I read about travelers struggling to make their home mobile phone work abroad. I've never really tried. Purchasing a mobile phone in a foreign country can be a good way to take the technology pulse of a new place. And the physical object you take home with you becomes an encapsulation of your social network there.

Seoul Mobile, Fall 2003
Piles of hot, fashionable handsets, my passport and my visa card - the scene as I attempted to procure myself a phone in Seoul, Fall 2003. As I detailed in TheFeature back in 2001, when I first arrived for a long stay in Japan, I got myself a J-Phone and printed up business cards with my Japanese mobile phone on it. It was a way to quickly integrate with technology-enabled Japanese socializing. They accepted my credit card as a deposit against call and run. They continue to bill me though I've left the country! That's not so keen, but it does mean that I can turn on my J-Phone at the Tokyo airport and immediately arrive back in my social network.

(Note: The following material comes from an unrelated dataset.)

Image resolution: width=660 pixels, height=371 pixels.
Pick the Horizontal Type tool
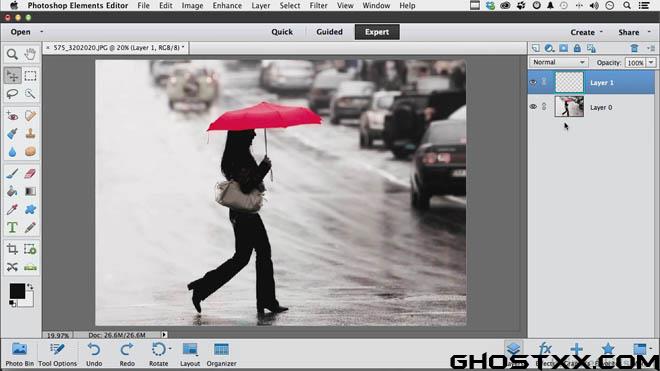[12, 227]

I wanted the same sort of arrangement for Korea. I wanted a phone that had a camera, and English language menus - there were plenty of cheap phones with one or the other, but for both, I would have to pay over US$ 500. I agreed, figuring that I'd chalk it up to research. They told me I could by a phone and get pre-paid service. The first phone I purchased, the KV1100 was a sleek black unit with fantastic trim style.

Seoul Mobile, Fall 2003
Unfortunately, as we were concluding the transaction, my helpful phone saleswoman discovered that SK Telecom, a prominent carrier, wouldn't support pre-paid use of this particular phone. I had to buy a more expensive phone (!), which they would allow me to buy pre-paid service for. Having spent a few hours picking a phone and making arrangements I consented; I wanted a phone and I figured I'd make reasons to come back to Korea to make use of this growing investment.

I almost owned a very stylish, horizontally-aligned Motorola MS-150 but that was not allowed for pre-paid service. Instead, the cheapest camera and English menu phone, that was permitted for pre-paid, was a Samsung SPH-E2000. That was going to cost me near $600; I swallowed my fear and thought of my readers.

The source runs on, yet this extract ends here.